If that happens, the insurance industry would revert to the hellscape it was for many families before Obamacare, when insurers routinely charged untenable rates to people with pre-existing conditions, or refused to cover them at all. Study after study shows higher mortality rates for people without health insurance. Whatever Hawley and his fellow plaintiffs tell the public and themselves about their motives for tearing down this law, they’re tearing down a protection that many of their constituents literally can’t live without.
As Missouri Senate Democrats aptly put it in a letter to Hawley Monday: “By being a party to this lawsuit, you are squarely on the side of removing protections for Americans — including 2.5 million Missourians — with pre-existing conditions.”
The irony of the suit is that many of its plaintiff-states, including Missouri, have above-average rates of adults with pre-existing conditions, according to a study by the Kaiser Family Foundation. About 27 percent of adult Americans under 65 have health conditions “that would likely leave them uninsurable” without the ACA’s protections, the study found. In Missouri, that rate is 30 percent.
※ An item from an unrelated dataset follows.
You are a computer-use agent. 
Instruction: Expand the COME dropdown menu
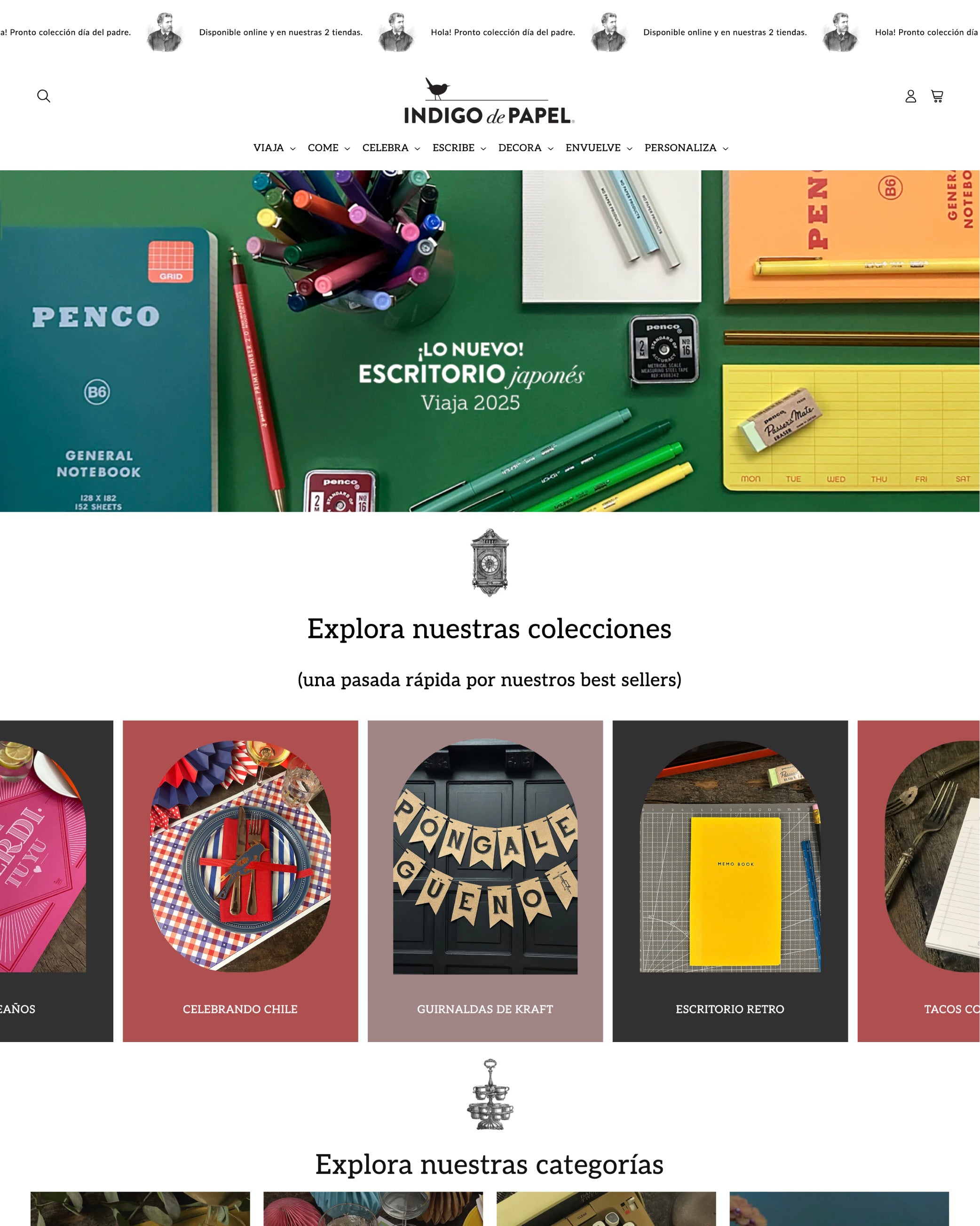[329, 148]
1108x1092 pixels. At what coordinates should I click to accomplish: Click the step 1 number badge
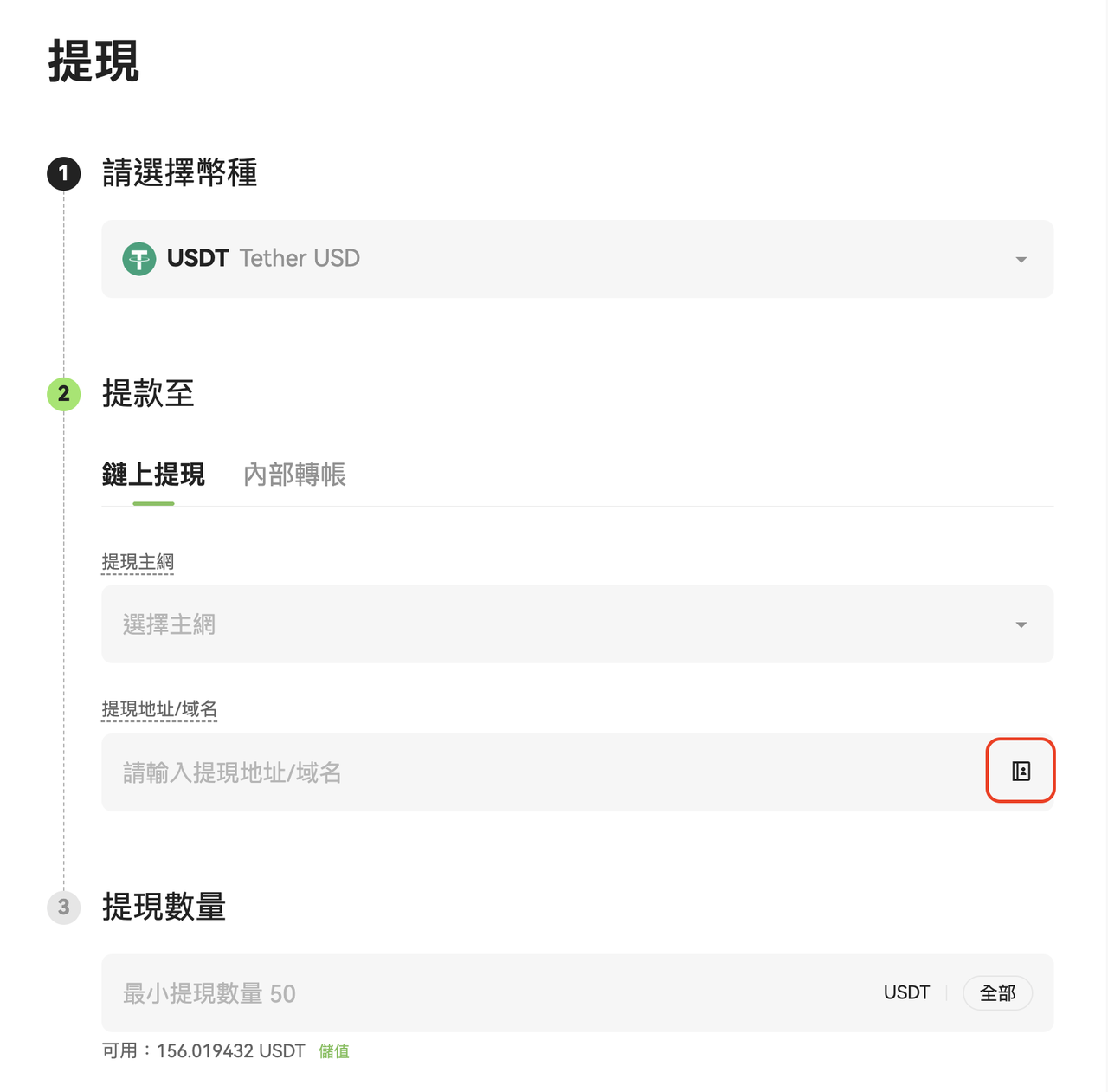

U.S. Sen. Claire McCaskill, D-Mo., whom Hawley will likely face in November in one of the most-watched Senate races in the country, has co-sponsored a resolution directing Senate lawyers to fight the lawsuit. It probably is doomed, but it’s an indication that McCaskill is willing to make an election issue out of the premise that sick people need access to health care coverage, too. Partisan dogma aside, is this really the fight Hawley wants to have?